Oahu friend is also math challenged.

Our base rates from the 90's are something like 3-4 cts/KWHr for the generation cost and about a dime for the rest. The 10-11cts for operation, return on capital etc is high but that's the hurricane cost which the PUC declined to spread over the state and left us to pay. No way around it. Citizens could have just walked away if they couldn't recoup their repair costs.

We now pay 40+cts/kwHr. The 10-11 cts has not changed with inflation as is would have had an IOU gone in for a rate case. The increase is 90% oil cost related. Untaxed diesel was <50cts/gallon in 1994. It's now $4.00.

KIUC gets to charge us for the difference in oil price at approx 11,200 BTU per KWHr. Since they only use about 9800, they get to charge an extra 15% of the price increase. That's the only obvious rippoff. Citizens was allowed to keep this efficiency bonus when Kapaia was finished in lieu of a rate case. The PUC guys in the State building have all the docs if you want to go dig through them. They're dull but it's clear how it all came down.
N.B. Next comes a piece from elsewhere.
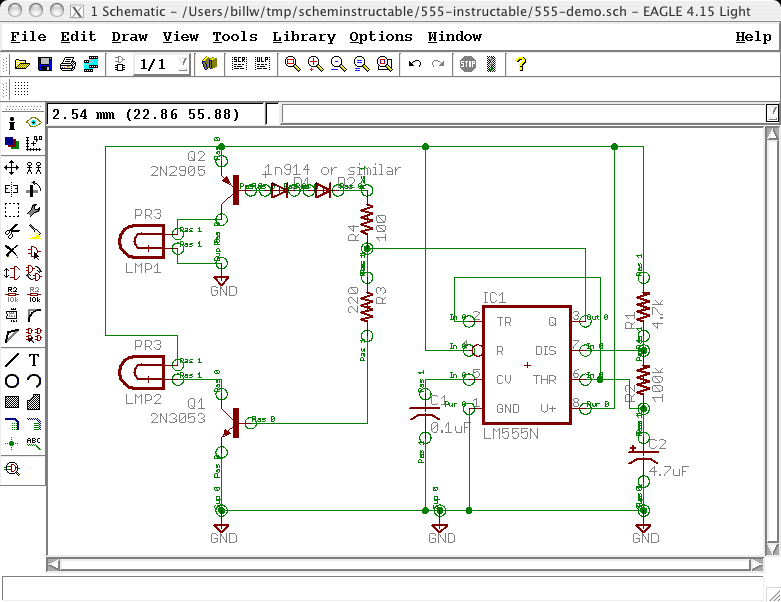This screenshot has height=602, width=781.
Task: Expand the sheet selector 1/1 dropdown
Action: [182, 64]

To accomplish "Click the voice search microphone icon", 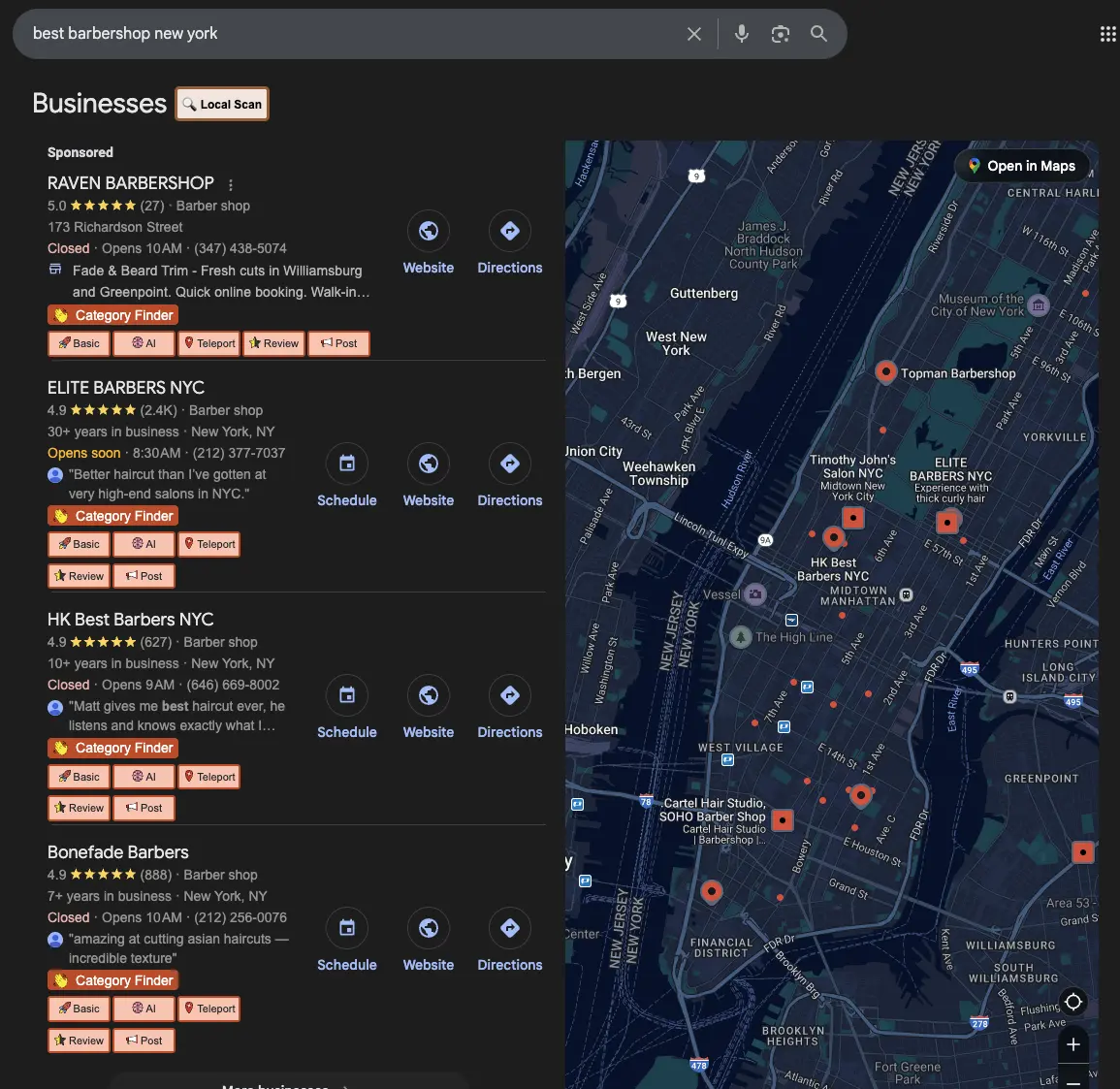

What we have is basically a municipally owned system. The same people that own KIUC are also the voters that elect our mayor and seven dwarves.

The KIUC board is not doing a good job IMO. They are pitiful at making meaningful change to cheaper alternatives. But compared to a Country that can't even get a parking lot graded to shed water or that takes 6 months to fight over 2-3 picnic table shelters, and hasn't sited a new landfill after 15 years of fighting, they don't look quite as bad.

Our costs are 75% oil related. Another big chuck is labor and other operating costs. We've also had $30-40 million in rebates handed out.

Anyone who thinks it would be better with our dysfunctional government in charge needs to go look at how f--ed up the water department is. Not to mention math challenged.

Anonymous said...

also dumb like stump

"And we wouldn’t have to constantly worry that big users were going to self generate- which as we predicted is happening today. "

Had big users been able to buy power directly from an independent producer plus pay KIUC for wheeling it through the grid, the cost would still be way above their cost of self generation with no grid charge....Duh.

They already have a cheaper rate as the cost of providing service to big users is lower. This is one of KIUC's fears from a rate case. Rates to homeowners will likely rise while big users will see theirs drop.